A URL in Any Language
The Internet may touch all corners of the globe, but for millions of people it still remains frustratingly out of touch. The URL—that web address that connects users to content—has long remained limited to a handful of Latin-based characters.
This year, we are witnessing the emergence of full-length URLs in non-Latin scripts, known as internationalized domain names (IDNs). Here are three working examples:
- правительство.рф (http://правительство.рф)
- παράδειγμα.δοκιμή (http://παράδειγμα.δοκιμή)
- 례.테스트 (http://실례.테스트)
To give you an idea of just how many different scripts can be supported, the following exhibit includes the top-level IDNs that have, as of May 2011, received formal approval by ICANN. The IDNs are displayed next to their country code equivalents.
The regions represented here constitute more than 2.5 billion people, most of whom do not speak English as a native language. The regions also represent where most of the growth in Internet usage will occur over the next decade.
IDNs promise to improve the Internet for millions of people, but they also face obstacles to widespread adoption. This article provides an overview of IDNs as well as these obstacles, and the challenges that web developers will face as IDNs become more common.
The Year of the IDN
An IDN is a domain name that supports one or more non-ASCII characters. This means that any accented character (e.g., ä or é) would turn a conventional domain into an IDN. For example, the German liqueur Jägermeister uses the IDN jägermeister.com. But IDNs are getting the most attention these days for their support for non-Latin scripts such as Arabic, Hebrew, Greek, Cyrillic, and Chinese.
IDNs have been around for a number of years, but mostly limited to functioning as partial IDNs—a name that’s only partly composed of non-Latin characters. For example, президент.ru (the home page of the Russian President) is a partial IDN. While the second-level domain name (президент) is in Cyrillic, the top-level domain name (.ru), is still in ASCII. The Internet protocol strings such as "http" and "ftp" remain in ASCII.
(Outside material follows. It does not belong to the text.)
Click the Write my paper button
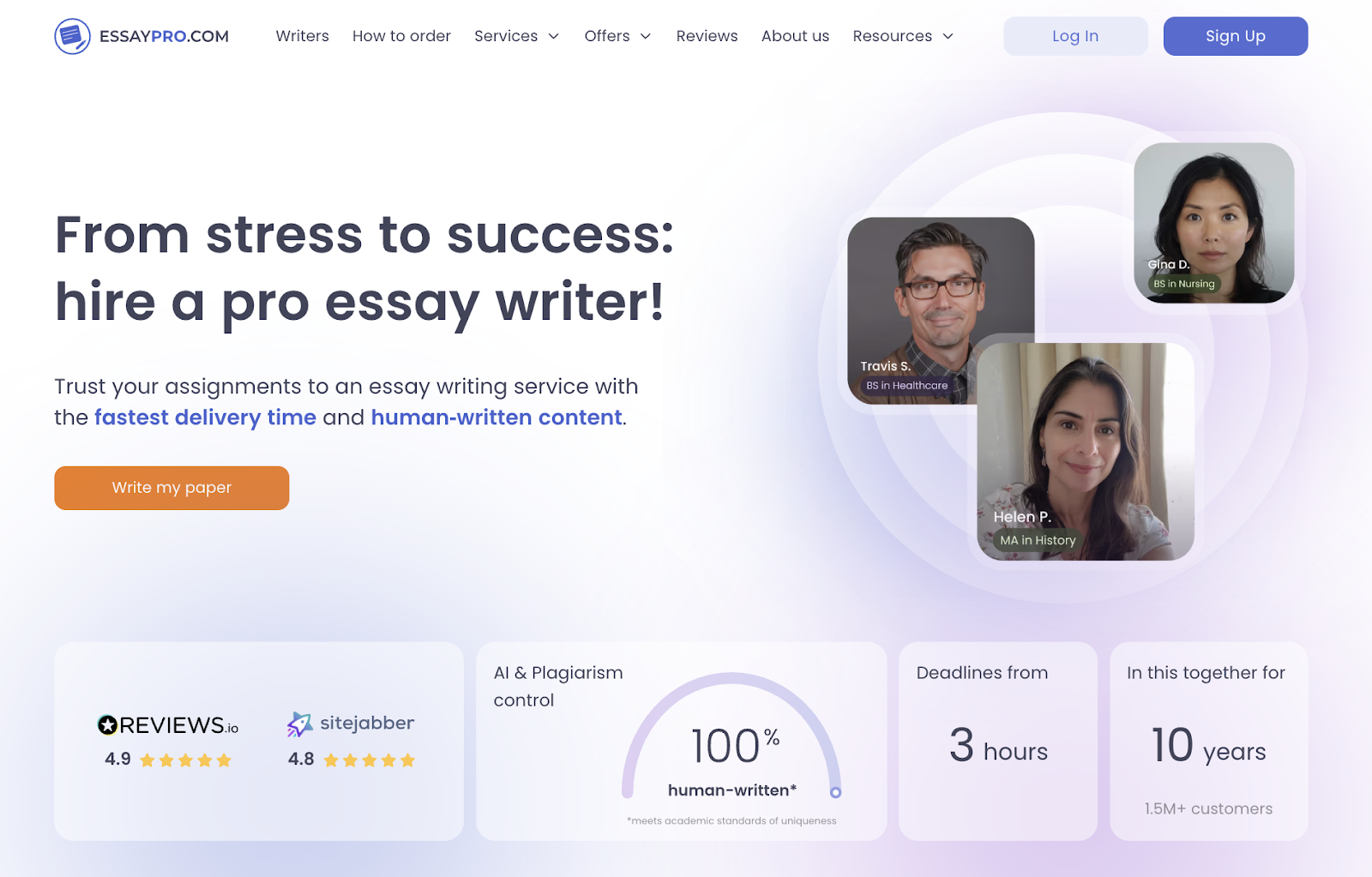tap(172, 488)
Although partial IDNs function perfectly well, they’re not very practical because they require the user to switch keyboard inputs midstream. That's why the recent introduction of support for non-ASCII top-level domain names is significant.
What About IDNs and .com?
The .com domain name is the world’s most popular top-level domain (TLD) name. In June of this year, ICANN gave the green light to the expansion of generic TLDs (such as .com and .net) in different scripts. VeriSign, the owner of .com, has made it clear that is intends to offer language-specific versions of .com in the years ahead. Given VeriSign's market power, it's safe to say that many people will become aware of IDNs once .com goes multilingual.
How IDNs Work
The Internet was not designed to be multilingual. The domain name system (DNS) was intended only to support the characters a through z, A through Z, 0 through 9, and the hyphen. Upgrading the DNS to support upwards of 100,000 characters is no trivial feat.
In fact, the DNS has not been upgraded. The name servers scattered around the world—the servers that translate domain names into their numeric IP addresses—still only support ASCII characters. But what has changed is the addition of a sort of multilingual translation service at the front end (the user’s browser) to supplement the DNS.
When an IDN is input, the web browser algorithmically converts it into an odd-looking combination of ASCII characters (known as punycode).
For example, the IDN for McDonald’s Russia (макдональдс.рф) is converted to the punycode equivalent http://xn--80aalb1aicli8a5i.xn--p1ai/. It is this punycode string that is sent to the name server. When an IDN is initially registered, it is this punycode address that is stored within the name server.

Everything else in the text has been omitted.